2021 yılında OGM bütçesi için 4 milyar 205 milyon 954 bin TL’lik kaynak ayrıldı ancak bu kaynağın merkezi bütçedeki oranı yüzde 0.31’de kaldı. 2022 yılı için OGM’nin bütçesinde yaklaşık yüzde 50’lik artış öngörülse de genel müdürlüğün merkezi bütçe içerisindeki payı yalnızca yüzde 0.35’te kaldı. Böylece aradan geçen yedi yıl içerisinde OGM’nin payı yaklaşık yüzde 35 oranında azalmış oldu. Diğer yandan OGM’nin yangınla mücadele bütçesindeki rakamlar da dikkat çekti. OGM, geçtiğimiz yıl yangınla mücadele için 8.1 milyar TL’lik kaynak harcamıştı. Ancak, bu yıl söz konusu harcama için yalnızca 5.4 milyar TL’lik kaynak ayrıldı.
Özkara: Bıraktığımız yerde olduğumuzu gördük
Uzmanlara göre sahada da eksiklikler bulunuyor. Marmaris’teki yangını değerlendiren Türkiye Ormancılar Derneği Başkanı Hüsrev Özkara, “Marmaris’teki yangın yine geçmişteki yaşanan mega yangınlardaki sıkıntının devam ettiğini gösteriyor. Maalesef geldiğimiz nokta itibarıyla bıraktığımız yerde olduğumuzu gördük” ifadesini kullandı. Özkara, yangına karadan müdahale konusundaki eksikliğe de dikkat çekti.

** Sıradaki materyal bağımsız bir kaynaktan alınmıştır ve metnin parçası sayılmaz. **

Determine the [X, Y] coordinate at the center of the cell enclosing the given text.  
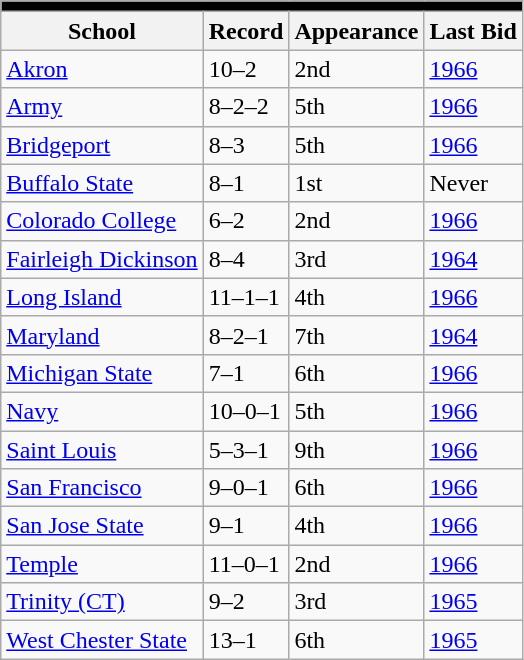
11–1–1 [246, 297]
7–1 [246, 373]
8–4 [246, 259]
8–2–2 [246, 107]
5–3–1 [246, 449]
8–3 [246, 145]
Michigan State [102, 373]
School [102, 31]
Long Island [102, 297]
9–1 [246, 526]
Bridgeport [102, 145]
Colorado College [102, 221]
8–2–1 [246, 335]
Never [473, 183]
10–2 [246, 69]
San Francisco [102, 488]
9th [356, 449]
6–2 [246, 221]
11–0–1 [246, 564]
Fairleigh Dickinson [102, 259]
Last Bid [473, 31]
8–1 [246, 183]
Maryland [102, 335]
Appearance [356, 31]
Navy [102, 411]
10–0–1 [246, 411]
1st [356, 183]
Temple [102, 564]
Trinity (CT) [102, 602]
13–1 [246, 640]
Record [246, 31]
9–0–1 [246, 488]
9–2 [246, 602]
Army [102, 107]
West Chester State [102, 640]
San Jose State [102, 526]
Saint Louis [102, 449]
Akron [102, 69]
Buffalo State [102, 183]
7th [356, 335]
Output the [X, Y] coordinate of the center of the cell containing the given text.  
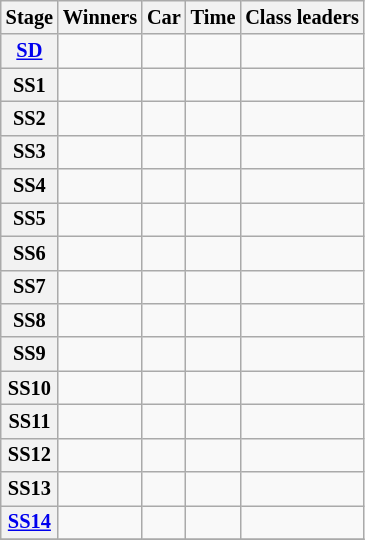
Winners [100, 17]
Time [214, 17]
SS4 [30, 186]
SS8 [30, 320]
SS12 [30, 455]
SS10 [30, 388]
Class leaders [302, 17]
SS7 [30, 287]
SS14 [30, 522]
SS5 [30, 219]
SS1 [30, 85]
SS2 [30, 118]
Stage [30, 17]
Car [164, 17]
SS9 [30, 354]
SS6 [30, 253]
SS11 [30, 421]
SD [30, 51]
SS13 [30, 489]
SS3 [30, 152]
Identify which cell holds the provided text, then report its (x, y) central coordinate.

Genel Müdürlüğün, büyük çoğunluğu orman yangınlarıyla mücadelede kullanılmak üzere 5 bin işçi alımı için harekete geçtiğini hatırlatan Özkara, halen bu işçilerin eğitimden geçirilip de sahada çalışabilir hale gelemediğine dikkat çekti. Özel sektörle yürütülen taşeron işçi programının da yetersiz kaldığını savunan Özkara, “Yangınla mücadele edecek işçinin tecrübeli olması çok önemli. Bu kişilerin çoğunluğunun da orman köyünde yaşayan insanlardan olması gerekiyor. Bu arkadaşlar, bu duygu ve düşüncelerin içerisinde değilse o tecrübesi yoksa yangında bırakın katkı sağlamalarını, gerçekten olumsuz sonuçları da ortaya çıkabilir” dedi.
“Amfibik uçaklar kullanılamıyor”
Öte yandan havadan müdahale ile ilgili yangın söndürme uçakları bu yıl da tartışma konusu olmaya devam ediyor. Bekir Pakdemirli’nin bakanlığı döneminde Tarım ve Orman Bakanlığı ile Türk Hava Kurumu (THK) karşı karşıya gelmiş, “uçabilir durumda olmadığı” gerekçesiyle 2019’dan bu yana THK’nın uçakları yangın söndürme faaliyetlerinde kullanılmamıştı. THK Kayyum Heyeti Başkanı Abdullah Kaya, Pazartesi günü yaptığı açıklamada envanterdeki uçaklardan üçünün bakımının tamamlandığını ve Temmuz ayından itibaren kullanılacağını açıkladı.
THK’nın amfibik uçaklarının göl, deniz ve barajlardan su alarak kısa süre içerisinde yangın bölgesine ulaştırabildiğine dikkat çeken Özkara, şu anda yangın bölgesinde amfibik uçak kullanılamamasını eleştirdi. Özkara, bakan ve üst düzey bürokratların bölgeye gitmelerinin de yangın söndürme faaliyetlerini olumsuz etkilediğini öne sürdü. Özkara, “Geçen sene de uyarmıştık. Çok yanlış bir tutum. Oradaki çalışmanın bütünlüğünü bozar. İdari düzenin etkilenmesine, çalışmanın etkilenmesine neden olur” diye konuştu.